Jornal de Angola - E no que respeita a Angola e àquilo que já conhece?
Francisco Moita Flores - Tem as fragilidades próprias de um país com um Estado em construção. Angola tem uma Procuradoria-Geral da República jovem. Teve de ser reconstruída e ainda não tem 40 anos. Tem uma nova Constituição há seis anos. Saiu de uma guerra prolongada há cerca de 14 anos. Não é possível erguer o edifício do Estado da noite para o dia. Formar quadros, identificar problemas, promover redes de administração pública eficazes são desafios para décadas. O Estado republicano português, que herdou as estruturas do antigo Estado liberal, demorou décadas para ter o seu desenho mais completo cinquenta anos depois. Para lhe dar uma ideia do que afirmo, o regime republicano instituiu em 1910, quando tomou o poder, o Registo Civil e a obrigatoriedade do Bilhete de Identidade, documento decisivo para reconhecimento da cidadania e controlo do Estado. Só nos inícios dos anos sessenta do século passado este desafio foi concluído. Tenho,neste processo de formação em que estou engajado, trocado as mais diversas impressões com os formadores e os seus relatos demonstram as melhores práticas judiciárias, a respeito da investigação e instrução de processos sobre crimes, desde o branqueamento de capitais a homicídios. É certo que nalguns casos fazem denotar fragilidades próprias da falta de amadurecimento. De memória profissional, pois ela é determinante na eficácia das instituições. Só osanospoderão consolidaresteexercício judicial, porque nesta área da investigação criminal e instrução não existe limite para o aperfeiçoamento. A título de exemplo, lembro a profunda revolução cibernética que está a transformar os nossos dias. As práticas criminosas tornam-se mais complexas e exigem reacções judiciais mais elaboradas. É um processo dinâmico sempre a precisar de ajustamentos.

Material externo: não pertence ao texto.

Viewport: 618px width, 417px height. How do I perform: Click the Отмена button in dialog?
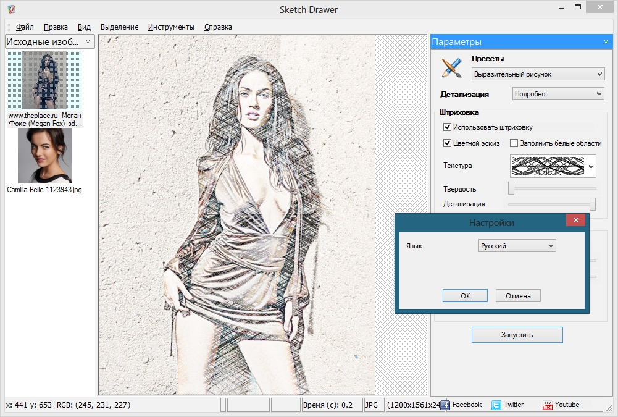click(x=518, y=296)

Jornal de Angola - O que pensa da violação do segredo de justiça?
Francisco Moita Flores - É crime. Quer em Portugal, quer em Angola. Mas é pior do que um crime. É a constatação de que os funcionários que têm o dever de proteger os direitos de cidadania daqueles que são investigados não têm rigor ético, nem elevação moral para cumprir a Constituição que juraram cumprir.
Jornal de Angola - Que prejuízos concretos pode trazer para o processo a violação do segredo de justiça?
Francisco Moita Flores - Objectivamente, a violação do segredo de justiça pode destruir uma investigação que custou dinheiro dos contribuintes e muito tempo gasto para averiguar se houve ou não determinado crime, permitindo a destruição de prova e, até, a fuga dos investigados, liquidando a hipótese de se fazer Justiça no único palco onde é reconhecida. Num tribunal e na presença de um juiz. Mas existe uma outra dimensão bem mais grave deste justicialismo de franco-atirador. Manchar a honra, o carácter, o prestígio do investigado sem lhe dar hipótese de se defender. É uma violação brutal de direitos humanos que condena na praça pública e não permite a nobreza do Tribunal. Têm sido muitas vidas destruídas graças à intervenção obscena dos violadores do segredo de justiça. Dou um exemplo: Carmona Rodrigues foi presidente da Câmara de Lisboa há cerca de uma década. Houve um caso na autarquia que estava a ser investigado e a coisa saltou para a opinião pública. Foi uma vergonha. Durante dias, semanas, televisões e imprensa instalaram-se na Câmara e o oportunismo político falou mais alto. Carmona Rodrigues acabou por se demitir, embora protestasse a sua inocência que ninguém queria ouvir. Passados anos, foi julgado. Logo no primeiro julgamento o juiz não queria iniciá-lo porque achava a acusação indecorosa e sem fundamento. Acabou por ser absolvido por total ausência de provas. Ninguém deu notícia desta absolvição e a sua vida ficou feita em estilhaços durante bastante tempo.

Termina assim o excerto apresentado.